This solution fails to conform with any of the relationships appearing in the primary record. It is inferred that the relative familiarity with Germany and unfamiliarity with Hungary partly distorted the depiction of Agatha in the English sources; by this reconstruction she would have been niece of the King of Hungary (Stephen I), who was himself the brother-in-law of the Holy Roman Emperor (Henry II, and therefore kinsman of Henry III).

===Other theories===
In 2002, in an article meant not only to refute the Kievan hypothesis, but also to broaden the field of possible alternatives beyond the competing German Imperial and Kievan reconstructions, John Carmi Parsons presented a novel possibility.

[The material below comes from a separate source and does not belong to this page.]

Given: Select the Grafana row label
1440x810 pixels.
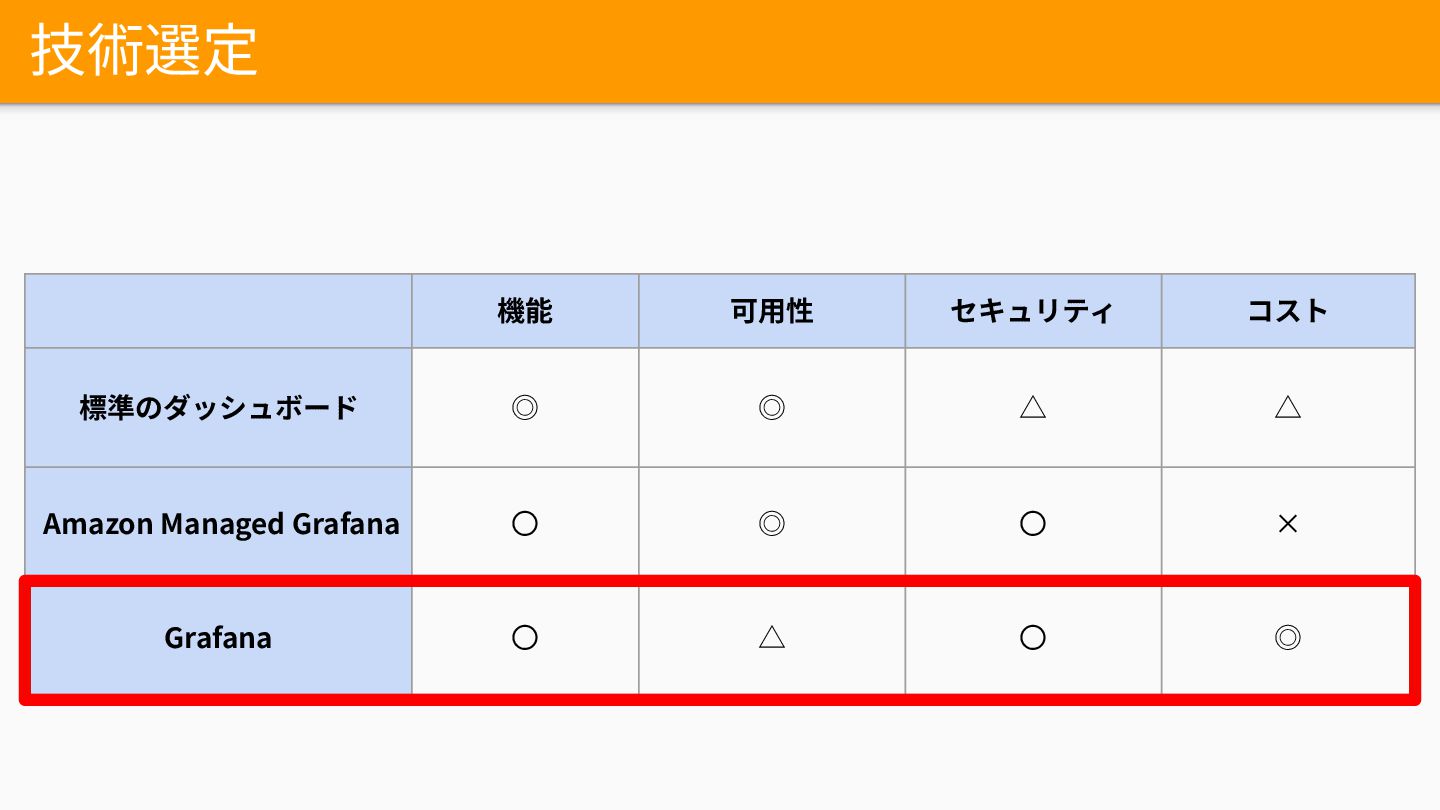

He pointed out that the Anglo-Saxon Chronicle represents the earliest-surviving testimony, and argues that it was contemporary with Agatha and was very probably well informed in reporting an Imperial kinship. Parsons stresses that the sources claiming Russian parentage for Agatha, and her kinship with a Hungarian queen, are of much later date, and consequently likely to be less reliable than a source contemporary with her. Purely in an attempt to show that not all avenues have been fully pursued in the effort to identify Agatha, Parsons pointed to the documented existence of a German Count Cristinus, whose given name might explain the name Christina for Agatha's daughter. Count Cristinus married a Saxon noblewoman, Oda of Haldensleben, who is hypothesized to have been maternally a granddaughter of Vladimir I of Kiev by a German kinswoman of Emperor Henry III. Parsons also noted that Edward could have married twice, with the contradictory primary record in part reflecting confusion between distinct wives.

====Polish hypothesis====
Recently, a Polish hypothesis has appeared. John P. Ravilious has proposed that Agatha was daughter of Mieszko II Lambert of Poland by his German wife, making her kinswoman of both Emperors Henry, as well as sister of a Hungarian queen, who was married to Béla I. Ravilious and MichaelAnne Guido subsequently published an article setting forth further evidence concerning the hypothesized Polish parentage of Agatha, including the derivation of the name Agatha (and of her putative sister Gertrude of Poland) from the names of saints associated with the abbey of Nivelles. This argument is further supported by the replacement by Andrew I of Hungary (husband of Anastasia of Kiev) of his brother Béla as his heir apparent with his young son Salomon in 1057. If Agatha had been Andrew's sister-in-law, and aunt of Salomon, this act by King Andrew would have strengthened her bonds and those of her husband Edward to Hungary's future: however, if Agatha was a sister-in-law to Béla (husband of Richeza of Poland) she and Edward would most likely have been inclined to leave Hungary in 1057 at the time of Béla's rebellion.